Following find an interview with author Ayn Cates Sullivan.
What is the name of the book and when was it published?
Heroines of Avalon & Other Tales was published by Infinite Light Publishing in Santa Barbara California (Nov 1, 2018).
What’s the book’s first line?
“Writing a book of this nature requires a village.”
What’s the book about? Give us the “pitch”.
In the #MeToo Era, Women Take Strength from the Divine Feminine Essence Passed Down in the Legend and Lore of the Celtic Goddesses and Heroines. We need super heroines who can remind us how to live and thrive on planet Earth!
What inspired you to write the book? A particular person? An event?
In 1985 I was granted an Overseas Research Award by Kings College London to study the work of Lady Gregory at a doctoral level. What I did not know was that Lady Gregory was not only the patron of the famous Irish poet, W.B. Yeats, who also a folklorist and playwright. My research introduced me to a wonderful world of Celtic heroes and heroines. I was overjoyed to discover that Celtic women were considered equals to their men. These wonderful heroines were leaders, judges, warriors, healers, bards, druids and seers. Celtic Goddesses understood how to live in harmony with the Earth, and can teach us how to thrive today. This is an ancient message that is needed today. Later I went through a personal crisis and returned to the Chalice Well and other sacred wells of Britain and Ireland. I found my roots, my wholeness and inspiration there. I returned with stories of heroines which have been wildly popular. I just finished my 45th podcast of the year, and more people have contacted me for radio shows and further podcasts. I love watching women’s faces light up as they discover there are super heroines in the distant past that can still be called upon for inspiration.
What’s the most distinctive thing about the main character? Who-real or fictional-would you say the character reminds you of?
Did you know that the first person to achieve the Holy Grail in Arthurian legend was a woman? Her name was Dindraine. There are six primary women in Heroines of Avalon & Other Tales: Arianrhod, Blodeuwedd, Iouga, Elen, Elaine and Dindraine. Arianrhod is a Moon Mother Goddess who teaches how to forgive, release suffering and live again after we have fallen. Blodeuwedd, a woman magically created out of flowers, reminds us that we can choose again. Iouga and Elen, remind us of the deep and secret ways of the forests, and why it is time to take a Heroine’s Quest now. Elaine & Dindraine arise out of Arthurian Legend and are powerful Grail Champions.
What’s the main reason someone should really read this book?

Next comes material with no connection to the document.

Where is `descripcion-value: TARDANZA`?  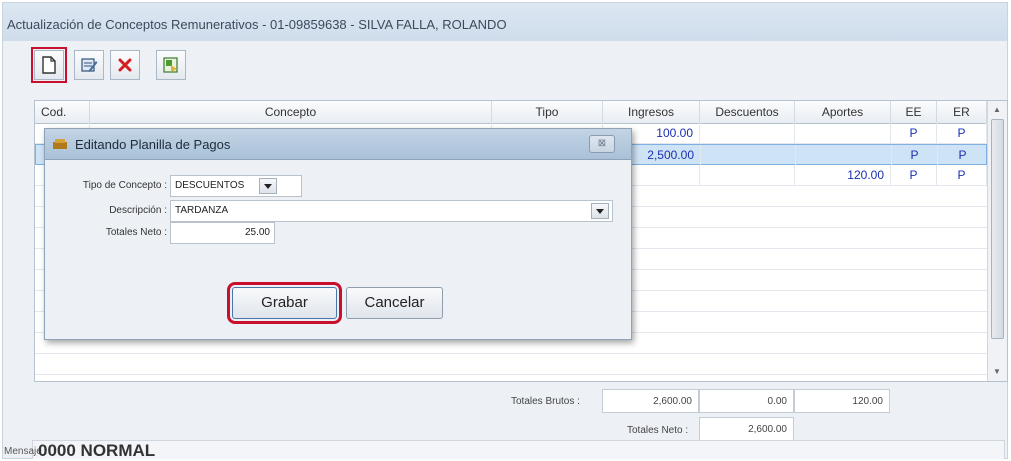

Anyone with Celtic bloodlines (that would be at least nine million people in the USA according to ancestry.com) would no doubt be fascinated about their history, or “her-story!” I was thrilled to learn about women who were Druids, Healers, Seers, Judges, Warriors, etc. who loved men and battled beside them. The Celts believed in equality and they had a native understanding of the Earth. The pre-Celtic people, such as the Tuatha, were magical people. We still find traces of them in books such as Lord of the Rings with the Elves and Merlin. This book is ambitious in honoring the women, heroines and Goddesses (who in some cases were demonized) back to the modern time. These magical characters understand the Earth, how to live in harmony with the natural world, and have many solutions for us now. We can begin by remembering the ancient tradition of Dreaming with the Land.
What’s the best and the hardest part of being an indie?

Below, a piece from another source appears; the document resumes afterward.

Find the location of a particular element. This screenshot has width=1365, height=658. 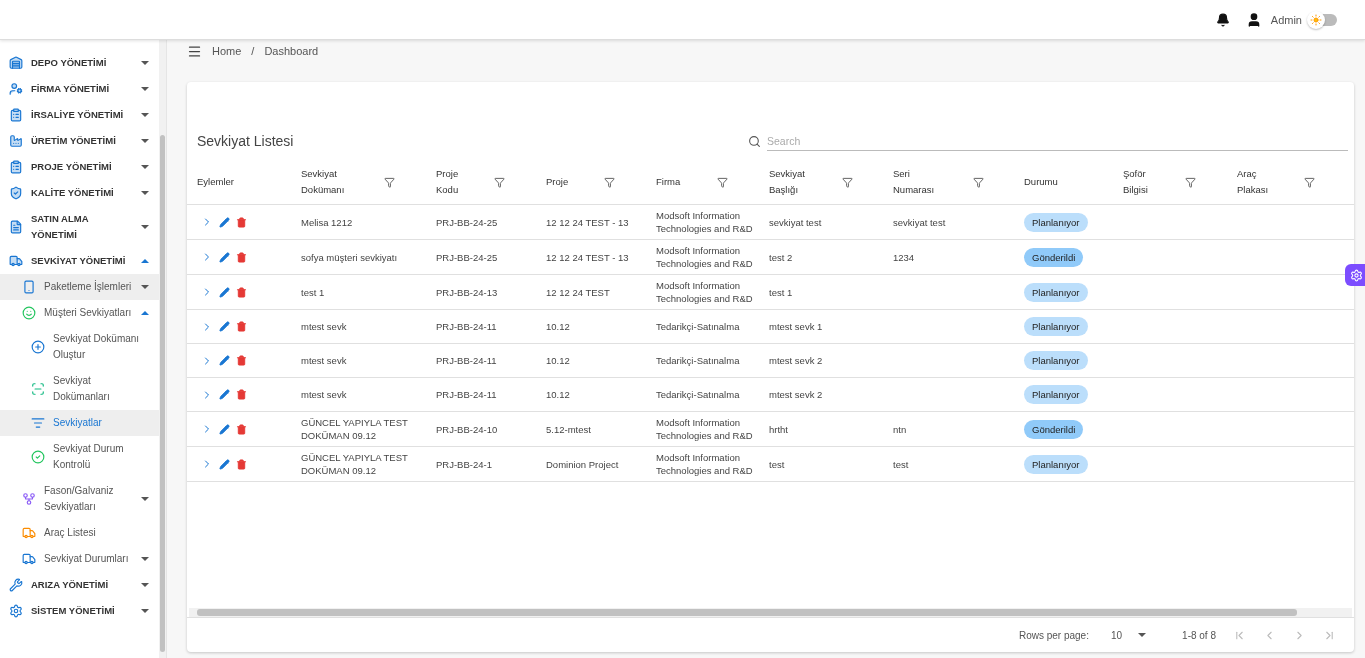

I have had traditional publishers in the UK, and have gone the indie route in the USA. I was told there was no interest in Celtic myth and legend. Perhaps The Last Kingdom and Game of Thrones changed that. Legends of the Grail: Stories of Celtic Goddesses (2017) is in its 4th printing and (2018) is now in its second printing. I worked as an editor with Kingfisher books and was an editor for many literary magazines in the UK. What I love most about being an indie author is that I am in charge of everything from the original idea, to the writing, editing, design, illustrations, printing, distribution and PR. I suppose that’s what is also hard about indie publishing. I am completing three new books now, and if I had more time to write, then I could produce more books! Meanwhile, I do love PR, so either way, I know the books will continue to be successful.
Would you go traditional if a publisher came calling? If so, why?

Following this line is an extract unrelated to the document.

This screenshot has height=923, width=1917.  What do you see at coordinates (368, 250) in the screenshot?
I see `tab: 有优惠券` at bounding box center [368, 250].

I would go with a traditional publisher if we made a good team and the publisher could help me broaden my market. It’s really important to be that I have a great team of like-minded people. I have already had indie best sellers, one with 250,000 downloads. I like keeping my copyright and staying in charge, but I am also a team player. I know that certain books would do best with Indie publishing (books that push the edge) and other books would do better with traditional publishing. I believe this book, like Clarisa Pinkola Estes’ Women Who Run With The Wolves, (or the book of folklore I am working on now called King, Heroines & The Goddess of Sovereignty) could bridge easily into traditional publishing. I have been surprised by the amount of literary awards (over 30!), positive attention and sales I have received so far. It is very encouraging.